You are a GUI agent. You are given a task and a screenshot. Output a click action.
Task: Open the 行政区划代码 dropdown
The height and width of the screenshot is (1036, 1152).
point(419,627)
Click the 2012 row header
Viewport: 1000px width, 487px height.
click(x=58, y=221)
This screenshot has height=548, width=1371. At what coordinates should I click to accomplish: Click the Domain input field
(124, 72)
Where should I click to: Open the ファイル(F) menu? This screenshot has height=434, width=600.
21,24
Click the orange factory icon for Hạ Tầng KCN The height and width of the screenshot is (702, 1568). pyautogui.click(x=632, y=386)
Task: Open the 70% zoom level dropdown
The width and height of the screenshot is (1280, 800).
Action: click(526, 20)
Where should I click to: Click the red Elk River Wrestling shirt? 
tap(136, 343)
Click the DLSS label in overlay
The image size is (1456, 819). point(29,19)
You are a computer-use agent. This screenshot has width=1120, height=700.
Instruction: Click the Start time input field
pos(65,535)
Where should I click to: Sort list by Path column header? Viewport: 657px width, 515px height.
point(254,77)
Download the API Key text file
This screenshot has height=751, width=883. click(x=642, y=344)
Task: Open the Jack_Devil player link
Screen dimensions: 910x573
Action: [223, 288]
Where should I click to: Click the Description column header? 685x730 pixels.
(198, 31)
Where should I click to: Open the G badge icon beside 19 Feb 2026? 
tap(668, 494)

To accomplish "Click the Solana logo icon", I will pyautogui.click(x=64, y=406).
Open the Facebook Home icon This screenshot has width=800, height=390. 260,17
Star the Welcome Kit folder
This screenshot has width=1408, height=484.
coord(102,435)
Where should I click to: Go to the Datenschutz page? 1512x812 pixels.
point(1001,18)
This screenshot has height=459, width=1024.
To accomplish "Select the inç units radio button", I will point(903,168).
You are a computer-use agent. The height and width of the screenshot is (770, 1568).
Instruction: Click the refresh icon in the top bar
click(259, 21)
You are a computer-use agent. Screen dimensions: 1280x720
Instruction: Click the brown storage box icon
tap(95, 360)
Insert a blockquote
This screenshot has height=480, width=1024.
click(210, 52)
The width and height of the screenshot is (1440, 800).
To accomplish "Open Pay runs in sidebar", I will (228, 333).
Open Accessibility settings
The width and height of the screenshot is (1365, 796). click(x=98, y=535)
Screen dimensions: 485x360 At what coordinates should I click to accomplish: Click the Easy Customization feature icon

EXERCISE OBJECTIVE
Reproduce the listing above exactly, but only from its first line through the line holding "You are a computer-use agent. Screen"; both of those lines are included.

EXERCISE SOLUTION
You are a GUI agent. You are given a task and a screenshot. Output a click action.
Task: Open the 行政区划代码 dropdown
The height and width of the screenshot is (1036, 1152).
point(419,627)
Click the 2012 row header
Viewport: 1000px width, 487px height.
click(x=58, y=221)
This screenshot has height=548, width=1371. At what coordinates should I click to accomplish: Click the Domain input field
(124, 72)
Where should I click to: Open the ファイル(F) menu? This screenshot has height=434, width=600.
21,24
Click the orange factory icon for Hạ Tầng KCN The height and width of the screenshot is (702, 1568). pyautogui.click(x=632, y=386)
Task: Open the 70% zoom level dropdown
The width and height of the screenshot is (1280, 800).
Action: click(526, 20)
Where should I click to: Click the red Elk River Wrestling shirt? 
tap(136, 343)
Click the DLSS label in overlay
The image size is (1456, 819). point(29,19)
You are a computer-use agent. This screenshot has width=1120, height=700.
Instruction: Click the Start time input field
pos(65,535)
Where should I click to: Sort list by Path column header? Viewport: 657px width, 515px height.
point(254,77)
Download the API Key text file
This screenshot has height=751, width=883. click(x=642, y=344)
Task: Open the Jack_Devil player link
Screen dimensions: 910x573
Action: [223, 288]
Where should I click to: Click the Description column header? 685x730 pixels.
(198, 31)
Where should I click to: Open the G badge icon beside 19 Feb 2026? 
tap(668, 494)

To accomplish "Click the Solana logo icon", I will pyautogui.click(x=64, y=406).
Open the Facebook Home icon This screenshot has width=800, height=390. 260,17
Star the Welcome Kit folder
This screenshot has width=1408, height=484.
coord(102,435)
Where should I click to: Go to the Datenschutz page? 1512x812 pixels.
point(1001,18)
This screenshot has height=459, width=1024.
To accomplish "Select the inç units radio button", I will point(903,168).
You are a computer-use agent. The height and width of the screenshot is (770, 1568).
Instruction: Click the refresh icon in the top bar
click(259, 21)
You are a computer-use agent. Screen dimensions: 1280x720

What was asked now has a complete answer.